Start of Dataset entries

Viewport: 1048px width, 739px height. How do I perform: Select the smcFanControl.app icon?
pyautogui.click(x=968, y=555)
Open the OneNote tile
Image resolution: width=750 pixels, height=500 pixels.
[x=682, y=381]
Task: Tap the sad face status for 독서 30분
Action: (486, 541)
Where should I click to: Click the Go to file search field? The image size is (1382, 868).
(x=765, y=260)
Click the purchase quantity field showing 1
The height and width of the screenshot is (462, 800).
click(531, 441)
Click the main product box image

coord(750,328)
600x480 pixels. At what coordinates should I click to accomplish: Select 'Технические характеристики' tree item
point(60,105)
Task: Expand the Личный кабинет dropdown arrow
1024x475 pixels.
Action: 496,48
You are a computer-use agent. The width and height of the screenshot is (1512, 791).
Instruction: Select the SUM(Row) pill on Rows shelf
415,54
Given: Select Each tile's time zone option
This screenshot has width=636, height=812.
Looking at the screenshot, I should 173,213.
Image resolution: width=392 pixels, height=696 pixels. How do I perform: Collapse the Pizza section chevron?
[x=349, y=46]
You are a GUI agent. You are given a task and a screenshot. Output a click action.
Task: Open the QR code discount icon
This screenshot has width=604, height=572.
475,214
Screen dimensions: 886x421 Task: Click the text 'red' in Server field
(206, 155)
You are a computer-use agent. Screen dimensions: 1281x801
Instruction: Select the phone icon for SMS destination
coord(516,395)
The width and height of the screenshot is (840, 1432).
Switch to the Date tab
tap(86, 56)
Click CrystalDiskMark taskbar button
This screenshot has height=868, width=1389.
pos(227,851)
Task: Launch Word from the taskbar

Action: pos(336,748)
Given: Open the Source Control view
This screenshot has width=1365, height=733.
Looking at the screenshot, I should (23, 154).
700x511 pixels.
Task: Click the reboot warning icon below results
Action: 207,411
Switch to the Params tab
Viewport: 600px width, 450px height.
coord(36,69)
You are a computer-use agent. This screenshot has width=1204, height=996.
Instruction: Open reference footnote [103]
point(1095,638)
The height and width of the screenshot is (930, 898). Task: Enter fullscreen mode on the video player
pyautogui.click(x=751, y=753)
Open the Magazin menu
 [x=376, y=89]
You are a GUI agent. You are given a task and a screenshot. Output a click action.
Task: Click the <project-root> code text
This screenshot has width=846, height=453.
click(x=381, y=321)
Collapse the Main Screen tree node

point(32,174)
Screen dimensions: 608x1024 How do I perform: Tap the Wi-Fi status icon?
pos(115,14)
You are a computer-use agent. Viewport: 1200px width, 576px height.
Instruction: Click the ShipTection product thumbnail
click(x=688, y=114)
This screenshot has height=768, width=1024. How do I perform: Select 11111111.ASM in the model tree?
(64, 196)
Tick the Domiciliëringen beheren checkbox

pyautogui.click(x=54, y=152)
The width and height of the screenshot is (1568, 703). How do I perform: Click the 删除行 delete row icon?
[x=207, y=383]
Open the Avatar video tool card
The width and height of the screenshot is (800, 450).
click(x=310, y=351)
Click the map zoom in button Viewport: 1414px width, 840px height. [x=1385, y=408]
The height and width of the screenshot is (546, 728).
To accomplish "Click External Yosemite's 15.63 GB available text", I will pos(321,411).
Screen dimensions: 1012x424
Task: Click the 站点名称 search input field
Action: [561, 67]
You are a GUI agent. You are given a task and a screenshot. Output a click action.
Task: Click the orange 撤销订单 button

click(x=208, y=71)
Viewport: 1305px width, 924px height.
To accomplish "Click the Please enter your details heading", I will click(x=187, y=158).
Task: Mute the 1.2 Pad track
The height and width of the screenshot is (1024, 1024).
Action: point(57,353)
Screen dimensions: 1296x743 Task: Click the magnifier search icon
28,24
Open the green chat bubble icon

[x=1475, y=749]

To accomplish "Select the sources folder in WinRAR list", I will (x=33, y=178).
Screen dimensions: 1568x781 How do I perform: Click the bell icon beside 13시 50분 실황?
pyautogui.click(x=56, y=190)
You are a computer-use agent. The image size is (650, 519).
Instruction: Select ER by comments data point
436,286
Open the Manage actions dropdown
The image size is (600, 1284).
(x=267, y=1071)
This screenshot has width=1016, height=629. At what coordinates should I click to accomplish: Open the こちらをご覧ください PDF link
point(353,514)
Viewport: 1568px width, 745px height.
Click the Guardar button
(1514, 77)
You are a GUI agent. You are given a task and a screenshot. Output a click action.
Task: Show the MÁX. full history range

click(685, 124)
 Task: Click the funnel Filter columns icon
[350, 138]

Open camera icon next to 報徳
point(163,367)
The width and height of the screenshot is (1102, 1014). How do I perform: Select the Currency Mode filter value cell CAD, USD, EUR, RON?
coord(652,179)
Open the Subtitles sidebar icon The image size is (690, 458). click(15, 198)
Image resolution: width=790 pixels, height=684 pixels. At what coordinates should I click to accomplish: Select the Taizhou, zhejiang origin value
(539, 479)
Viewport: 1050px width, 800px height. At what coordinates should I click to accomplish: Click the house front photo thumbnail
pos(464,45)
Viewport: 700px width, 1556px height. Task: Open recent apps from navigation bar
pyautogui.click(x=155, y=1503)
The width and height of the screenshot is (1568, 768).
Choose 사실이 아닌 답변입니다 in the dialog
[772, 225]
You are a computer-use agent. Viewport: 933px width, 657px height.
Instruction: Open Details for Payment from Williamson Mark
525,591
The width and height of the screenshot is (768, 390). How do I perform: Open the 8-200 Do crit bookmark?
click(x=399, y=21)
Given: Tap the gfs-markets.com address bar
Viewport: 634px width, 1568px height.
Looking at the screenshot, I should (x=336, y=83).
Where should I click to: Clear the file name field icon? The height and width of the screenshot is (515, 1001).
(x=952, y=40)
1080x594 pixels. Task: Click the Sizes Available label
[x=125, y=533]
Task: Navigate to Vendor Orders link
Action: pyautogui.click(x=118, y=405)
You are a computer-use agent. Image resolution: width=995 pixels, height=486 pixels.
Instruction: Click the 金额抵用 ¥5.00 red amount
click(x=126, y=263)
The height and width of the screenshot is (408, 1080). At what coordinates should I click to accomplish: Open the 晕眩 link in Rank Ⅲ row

End of Dataset entries

## Work instruction
Write every line of the entries again, word for word.

## Task output
Viewport: 1048px width, 739px height. How do I perform: Select the smcFanControl.app icon?
pyautogui.click(x=968, y=555)
Open the OneNote tile
Image resolution: width=750 pixels, height=500 pixels.
[x=682, y=381]
Task: Tap the sad face status for 독서 30분
Action: (486, 541)
Where should I click to: Click the Go to file search field? The image size is (1382, 868).
(x=765, y=260)
Click the purchase quantity field showing 1
The height and width of the screenshot is (462, 800).
click(531, 441)
Click the main product box image

coord(750,328)
600x480 pixels. At what coordinates should I click to accomplish: Select 'Технические характеристики' tree item
point(60,105)
Task: Expand the Личный кабинет dropdown arrow
1024x475 pixels.
Action: 496,48
You are a computer-use agent. The width and height of the screenshot is (1512, 791).
Instruction: Select the SUM(Row) pill on Rows shelf
415,54
Given: Select Each tile's time zone option
This screenshot has width=636, height=812.
Looking at the screenshot, I should 173,213.
Image resolution: width=392 pixels, height=696 pixels. How do I perform: Collapse the Pizza section chevron?
[x=349, y=46]
You are a GUI agent. You are given a task and a screenshot. Output a click action.
Task: Open the QR code discount icon
This screenshot has width=604, height=572.
475,214
Screen dimensions: 886x421 Task: Click the text 'red' in Server field
(206, 155)
You are a computer-use agent. Screen dimensions: 1281x801
Instruction: Select the phone icon for SMS destination
coord(516,395)
The width and height of the screenshot is (840, 1432).
Switch to the Date tab
tap(86, 56)
Click CrystalDiskMark taskbar button
This screenshot has height=868, width=1389.
pos(227,851)
Task: Launch Word from the taskbar

Action: pos(336,748)
Given: Open the Source Control view
This screenshot has width=1365, height=733.
Looking at the screenshot, I should (23, 154).
700x511 pixels.
Task: Click the reboot warning icon below results
Action: 207,411
Switch to the Params tab
Viewport: 600px width, 450px height.
coord(36,69)
You are a computer-use agent. This screenshot has width=1204, height=996.
Instruction: Open reference footnote [103]
point(1095,638)
The height and width of the screenshot is (930, 898). Task: Enter fullscreen mode on the video player
pyautogui.click(x=751, y=753)
Open the Magazin menu
 [x=376, y=89]
You are a GUI agent. You are given a task and a screenshot. Output a click action.
Task: Click the <project-root> code text
This screenshot has width=846, height=453.
click(x=381, y=321)
Collapse the Main Screen tree node

point(32,174)
Screen dimensions: 608x1024 How do I perform: Tap the Wi-Fi status icon?
pos(115,14)
You are a computer-use agent. Viewport: 1200px width, 576px height.
Instruction: Click the ShipTection product thumbnail
click(x=688, y=114)
This screenshot has height=768, width=1024. How do I perform: Select 11111111.ASM in the model tree?
(64, 196)
Tick the Domiciliëringen beheren checkbox

pyautogui.click(x=54, y=152)
The width and height of the screenshot is (1568, 703). How do I perform: Click the 删除行 delete row icon?
[x=207, y=383]
Open the Avatar video tool card
The width and height of the screenshot is (800, 450).
click(x=310, y=351)
Click the map zoom in button Viewport: 1414px width, 840px height. [x=1385, y=408]
The height and width of the screenshot is (546, 728).
To accomplish "Click External Yosemite's 15.63 GB available text", I will pos(321,411).
Screen dimensions: 1012x424
Task: Click the 站点名称 search input field
Action: [561, 67]
You are a GUI agent. You are given a task and a screenshot. Output a click action.
Task: Click the orange 撤销订单 button

click(x=208, y=71)
Viewport: 1305px width, 924px height.
To accomplish "Click the Please enter your details heading", I will click(x=187, y=158).
Task: Mute the 1.2 Pad track
The height and width of the screenshot is (1024, 1024).
Action: point(57,353)
Screen dimensions: 1296x743 Task: Click the magnifier search icon
28,24
Open the green chat bubble icon

[x=1475, y=749]

To accomplish "Select the sources folder in WinRAR list", I will (x=33, y=178).
Screen dimensions: 1568x781 How do I perform: Click the bell icon beside 13시 50분 실황?
pyautogui.click(x=56, y=190)
You are a computer-use agent. The image size is (650, 519).
Instruction: Select ER by comments data point
436,286
Open the Manage actions dropdown
The image size is (600, 1284).
(x=267, y=1071)
This screenshot has width=1016, height=629. At what coordinates should I click to accomplish: Open the こちらをご覧ください PDF link
point(353,514)
Viewport: 1568px width, 745px height.
Click the Guardar button
(1514, 77)
You are a GUI agent. You are given a task and a screenshot. Output a click action.
Task: Show the MÁX. full history range

click(685, 124)
 Task: Click the funnel Filter columns icon
[350, 138]

Open camera icon next to 報徳
point(163,367)
The width and height of the screenshot is (1102, 1014). How do I perform: Select the Currency Mode filter value cell CAD, USD, EUR, RON?
coord(652,179)
Open the Subtitles sidebar icon The image size is (690, 458). click(15, 198)
Image resolution: width=790 pixels, height=684 pixels. At what coordinates should I click to accomplish: Select the Taizhou, zhejiang origin value
(539, 479)
Viewport: 1050px width, 800px height. At what coordinates should I click to accomplish: Click the house front photo thumbnail
pos(464,45)
Viewport: 700px width, 1556px height. Task: Open recent apps from navigation bar
pyautogui.click(x=155, y=1503)
The width and height of the screenshot is (1568, 768).
Choose 사실이 아닌 답변입니다 in the dialog
[772, 225]
You are a computer-use agent. Viewport: 933px width, 657px height.
Instruction: Open Details for Payment from Williamson Mark
525,591
The width and height of the screenshot is (768, 390). How do I perform: Open the 8-200 Do crit bookmark?
click(x=399, y=21)
Given: Tap the gfs-markets.com address bar
Viewport: 634px width, 1568px height.
Looking at the screenshot, I should (x=336, y=83).
Where should I click to: Clear the file name field icon? The height and width of the screenshot is (515, 1001).
(x=952, y=40)
1080x594 pixels. Task: Click the Sizes Available label
[x=125, y=533]
Task: Navigate to Vendor Orders link
Action: pyautogui.click(x=118, y=405)
You are a computer-use agent. Image resolution: width=995 pixels, height=486 pixels.
Instruction: Click the 金额抵用 ¥5.00 red amount
click(x=126, y=263)
The height and width of the screenshot is (408, 1080). At what coordinates should I click to accomplish: Open the 晕眩 link in Rank Ⅲ row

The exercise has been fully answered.